Não é só a consulente que tem dificuldade em distinguir. De facto, não existe um critério que defina com segurança a diferença entre radical, por um lado, e prefixo ou pseudoprefixo, por outro.
Margarita Correia e Lúcia San Payo de Lemos, em Inovação Lexical em Português (Lisboa, Edições Colibri/Associação de Professores de Português, 2005, págs. 30-32; mantenho a ortografia original) explicam que «[o prefixo] corresponde frequentemente a antigas preposições e advérbios latinos e gregos» e «tem um conteúdo semântico menos gramatical (e concomitantemente mais facilmente perceptível) do que o sufixo, levando por vezes a situações em que é difícil distinguir entre prefixos e elementos de composição». As autoras deixam ainda a seguinte advertência:
«[...] [O]s prefixos avaliativos colocam alguns problemas de classificação, dado que, na paráfrase composicional dos derivados, estes prefixos equivalem frequentemente a adjectivos e, nesses casos, apresentam um significado que pode considerar-se de natureza lexical, pelo que podem ser considerados elementos de composição. Atente-se na paráfrase composicional de megaconcerto [...] que é "grande concerto". As dificuldades em distinguir os dois processos de construção de palavras [explicam] que, em diversas gramáticas tradicionais, a prefixação fosse incluída nos processos composicionais.»
Também Alina Villalva, em Estruturas Morfológicas (Lisboa, Fundação Calouste Gulbenkian/Fundação para Ciência e Tecnologia, 1998, pág. 358), comenta o mesmo problema:
«Não é [...] surpreendente que, na tradição gramatical portuguesa, a prefixação tenha por vezes sido considerada como um tipo de composição [...]. A hipótese que coloco é a de que a prefixação, contrariamente à composição morfológica, não opera por intermédio de um elemento de ligação. No entanto, considerando que a prefixação e um tipo de composição morfológica são processos de modificação [...] pode admitir-se que se trata de fenómenos muito próximos, cuja fronteira facilmente se esbate, permitindo que alguns prefixos sejam interpretados como radicais, ou alguns radicais como prefixos.»

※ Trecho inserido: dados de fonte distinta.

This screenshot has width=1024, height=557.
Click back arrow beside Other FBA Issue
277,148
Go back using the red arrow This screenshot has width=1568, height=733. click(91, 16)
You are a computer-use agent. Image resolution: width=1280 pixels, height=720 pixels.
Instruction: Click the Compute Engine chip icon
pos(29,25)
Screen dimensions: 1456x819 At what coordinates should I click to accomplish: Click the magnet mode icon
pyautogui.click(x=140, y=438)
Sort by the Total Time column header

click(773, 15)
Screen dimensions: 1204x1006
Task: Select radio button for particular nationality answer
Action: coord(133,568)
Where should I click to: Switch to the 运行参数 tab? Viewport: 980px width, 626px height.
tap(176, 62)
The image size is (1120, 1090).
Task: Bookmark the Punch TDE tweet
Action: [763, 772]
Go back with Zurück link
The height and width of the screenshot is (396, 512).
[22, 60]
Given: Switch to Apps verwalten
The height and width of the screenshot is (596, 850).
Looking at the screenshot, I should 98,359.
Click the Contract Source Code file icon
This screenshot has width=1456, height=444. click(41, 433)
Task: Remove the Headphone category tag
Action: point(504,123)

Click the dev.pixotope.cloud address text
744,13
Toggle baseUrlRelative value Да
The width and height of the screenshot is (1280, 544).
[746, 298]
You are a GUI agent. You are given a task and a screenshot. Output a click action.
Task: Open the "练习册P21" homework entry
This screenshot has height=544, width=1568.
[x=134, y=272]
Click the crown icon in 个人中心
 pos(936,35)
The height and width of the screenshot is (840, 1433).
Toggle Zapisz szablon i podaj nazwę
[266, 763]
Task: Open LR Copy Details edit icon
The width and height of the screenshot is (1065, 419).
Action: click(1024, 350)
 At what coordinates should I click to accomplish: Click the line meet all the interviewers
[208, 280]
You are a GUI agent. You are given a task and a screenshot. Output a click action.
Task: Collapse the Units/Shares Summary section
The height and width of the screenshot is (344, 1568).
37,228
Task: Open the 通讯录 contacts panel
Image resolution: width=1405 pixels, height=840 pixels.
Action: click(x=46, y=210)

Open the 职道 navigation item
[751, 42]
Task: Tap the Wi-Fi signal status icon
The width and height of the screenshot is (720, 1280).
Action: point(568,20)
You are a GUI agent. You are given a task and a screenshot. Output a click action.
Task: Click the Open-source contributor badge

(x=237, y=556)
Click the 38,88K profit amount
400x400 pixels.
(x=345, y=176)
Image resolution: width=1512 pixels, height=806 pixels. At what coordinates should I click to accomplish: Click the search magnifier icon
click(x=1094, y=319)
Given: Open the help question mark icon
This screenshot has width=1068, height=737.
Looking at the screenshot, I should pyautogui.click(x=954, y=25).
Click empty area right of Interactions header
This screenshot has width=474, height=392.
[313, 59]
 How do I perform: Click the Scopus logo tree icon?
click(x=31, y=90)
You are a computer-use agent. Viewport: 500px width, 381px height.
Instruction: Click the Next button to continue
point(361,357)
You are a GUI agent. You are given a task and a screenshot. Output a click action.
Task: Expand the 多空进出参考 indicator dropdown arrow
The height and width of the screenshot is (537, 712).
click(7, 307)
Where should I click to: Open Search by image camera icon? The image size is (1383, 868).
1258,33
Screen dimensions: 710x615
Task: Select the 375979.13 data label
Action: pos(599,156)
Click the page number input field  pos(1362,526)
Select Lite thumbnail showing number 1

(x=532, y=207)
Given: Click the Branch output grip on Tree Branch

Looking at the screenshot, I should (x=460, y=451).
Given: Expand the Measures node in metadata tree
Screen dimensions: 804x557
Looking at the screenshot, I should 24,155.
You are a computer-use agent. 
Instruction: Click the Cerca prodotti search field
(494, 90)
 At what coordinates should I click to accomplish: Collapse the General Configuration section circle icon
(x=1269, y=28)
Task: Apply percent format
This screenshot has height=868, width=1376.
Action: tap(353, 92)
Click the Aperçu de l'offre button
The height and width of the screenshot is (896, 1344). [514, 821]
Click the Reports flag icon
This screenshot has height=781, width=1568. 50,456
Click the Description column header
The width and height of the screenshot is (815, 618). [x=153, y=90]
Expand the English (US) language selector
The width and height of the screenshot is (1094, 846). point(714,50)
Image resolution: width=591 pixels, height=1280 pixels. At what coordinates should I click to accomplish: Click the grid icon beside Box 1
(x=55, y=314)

Uma tese de mestrado, da autoria de Pamela Alves Pereira, foca também esse problema:
«[...] as formações prefixais e as compostas são semelhantes e distinguir uma da outra não é uma tarefa fácil. Quando se analisam as formas mal, não e contra em exemplos como mal-amado, não-alinhado, contra-revolução e se considera a autonomia (no nível morfológico) desses elementos, chega-se a um resultado ambíguo, pois ora tais formas são analisadas como prefixos, ora são depreendidas como radicais membros de um composto.»
Os casos de retro- e auto- são ilustrativos desta ambiguidade. Celso Cunha e Lindley Cintra (Nova Gramática do Português Contemporâneo, Lisboa, Edições João Sá da Costa, 1984) classificam retro- quer como prefixo (pág. 88: retroceder, retrospetivo) quer como pseudoprefixo (pág. 115: retrocontagem, retrovisor), e auto-, como radical (pág. 113: autodidata, autógrafo) e como pseudoprefixo (pág. 114: autoestrada, autopeça). Deste modo, na falta de outro critério, parece-me que a diferença entre prefixos, radicais e pseudoprefixos continua a repousar sobre a história desses elementos. Ou melhor, é lícita a proposta descritiva que a consulente põe em questão: trata-se da própria descrição de Cunha e Cintra, que a análise linguística contemporânea ainda não parece ter refutado decisivamente.